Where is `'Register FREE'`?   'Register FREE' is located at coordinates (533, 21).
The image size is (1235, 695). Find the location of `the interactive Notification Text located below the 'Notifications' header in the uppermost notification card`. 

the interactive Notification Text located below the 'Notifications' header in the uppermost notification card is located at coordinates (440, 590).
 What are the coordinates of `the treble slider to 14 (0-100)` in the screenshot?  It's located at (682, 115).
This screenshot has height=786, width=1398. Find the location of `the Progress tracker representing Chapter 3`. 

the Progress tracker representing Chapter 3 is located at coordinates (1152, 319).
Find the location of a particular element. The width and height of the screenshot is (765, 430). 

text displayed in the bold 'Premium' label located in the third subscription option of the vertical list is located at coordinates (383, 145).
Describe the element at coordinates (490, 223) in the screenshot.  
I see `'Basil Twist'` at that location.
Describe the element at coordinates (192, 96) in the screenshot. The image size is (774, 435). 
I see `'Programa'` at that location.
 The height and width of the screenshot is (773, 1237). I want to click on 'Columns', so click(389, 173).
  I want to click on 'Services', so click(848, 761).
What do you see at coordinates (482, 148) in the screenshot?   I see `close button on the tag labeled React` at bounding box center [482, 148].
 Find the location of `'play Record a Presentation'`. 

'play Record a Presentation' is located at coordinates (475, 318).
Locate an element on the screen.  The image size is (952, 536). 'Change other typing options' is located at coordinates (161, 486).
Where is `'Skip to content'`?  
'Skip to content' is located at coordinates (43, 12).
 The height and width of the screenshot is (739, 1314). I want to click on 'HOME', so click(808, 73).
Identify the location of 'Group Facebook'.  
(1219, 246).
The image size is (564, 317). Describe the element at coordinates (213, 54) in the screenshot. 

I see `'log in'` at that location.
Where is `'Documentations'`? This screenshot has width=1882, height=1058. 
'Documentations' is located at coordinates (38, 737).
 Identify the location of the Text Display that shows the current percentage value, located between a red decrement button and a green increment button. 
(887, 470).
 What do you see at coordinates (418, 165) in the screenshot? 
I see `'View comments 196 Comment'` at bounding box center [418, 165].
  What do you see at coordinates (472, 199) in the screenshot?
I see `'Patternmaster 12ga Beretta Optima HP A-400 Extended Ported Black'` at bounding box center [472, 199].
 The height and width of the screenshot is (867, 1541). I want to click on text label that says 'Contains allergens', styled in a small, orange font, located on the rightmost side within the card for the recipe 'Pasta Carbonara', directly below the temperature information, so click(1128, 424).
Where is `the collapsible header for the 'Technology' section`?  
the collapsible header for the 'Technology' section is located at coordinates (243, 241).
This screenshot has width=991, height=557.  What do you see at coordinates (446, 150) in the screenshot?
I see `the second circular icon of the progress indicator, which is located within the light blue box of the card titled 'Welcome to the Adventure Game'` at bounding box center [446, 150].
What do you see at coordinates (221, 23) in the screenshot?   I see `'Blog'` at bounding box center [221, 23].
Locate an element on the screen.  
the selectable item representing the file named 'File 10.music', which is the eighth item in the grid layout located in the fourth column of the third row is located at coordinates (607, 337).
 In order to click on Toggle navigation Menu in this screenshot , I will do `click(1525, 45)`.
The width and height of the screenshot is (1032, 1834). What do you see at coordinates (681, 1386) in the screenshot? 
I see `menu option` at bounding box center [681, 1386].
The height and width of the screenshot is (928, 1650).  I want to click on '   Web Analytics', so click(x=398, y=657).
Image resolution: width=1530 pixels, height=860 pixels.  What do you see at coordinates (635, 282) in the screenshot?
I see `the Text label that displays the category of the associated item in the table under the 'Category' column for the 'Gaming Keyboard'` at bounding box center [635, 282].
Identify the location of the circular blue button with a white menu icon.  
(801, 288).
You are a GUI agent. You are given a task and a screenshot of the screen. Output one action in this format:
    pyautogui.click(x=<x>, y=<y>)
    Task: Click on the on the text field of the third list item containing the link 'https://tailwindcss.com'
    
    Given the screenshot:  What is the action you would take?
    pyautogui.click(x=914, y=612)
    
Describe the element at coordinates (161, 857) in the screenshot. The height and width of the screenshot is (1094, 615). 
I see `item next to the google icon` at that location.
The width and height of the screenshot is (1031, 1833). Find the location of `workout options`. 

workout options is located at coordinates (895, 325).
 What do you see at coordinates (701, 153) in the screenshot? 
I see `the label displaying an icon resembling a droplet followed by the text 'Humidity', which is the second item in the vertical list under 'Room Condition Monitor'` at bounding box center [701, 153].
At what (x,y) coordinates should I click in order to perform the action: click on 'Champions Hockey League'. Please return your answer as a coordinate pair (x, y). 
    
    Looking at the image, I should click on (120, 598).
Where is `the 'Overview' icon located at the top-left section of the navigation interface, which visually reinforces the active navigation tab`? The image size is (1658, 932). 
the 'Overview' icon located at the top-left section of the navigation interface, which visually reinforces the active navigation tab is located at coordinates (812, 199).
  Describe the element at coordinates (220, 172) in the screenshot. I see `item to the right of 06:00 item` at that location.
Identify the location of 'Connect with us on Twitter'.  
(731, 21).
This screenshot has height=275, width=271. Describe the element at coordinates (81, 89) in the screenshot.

* * * *

◆ **WHAT IS EXPECTED**: Copy out the lines word for word, starting at the line that contains "What do you see at coordinates (482, 148)" and ending at the line that contains "coordinates (161, 486).".

◆ **RESULT OF THIS TASK**:
What do you see at coordinates (482, 148) in the screenshot?   I see `close button on the tag labeled React` at bounding box center [482, 148].
 Find the location of `'play Record a Presentation'`. 

'play Record a Presentation' is located at coordinates (475, 318).
Locate an element on the screen.  The image size is (952, 536). 'Change other typing options' is located at coordinates (161, 486).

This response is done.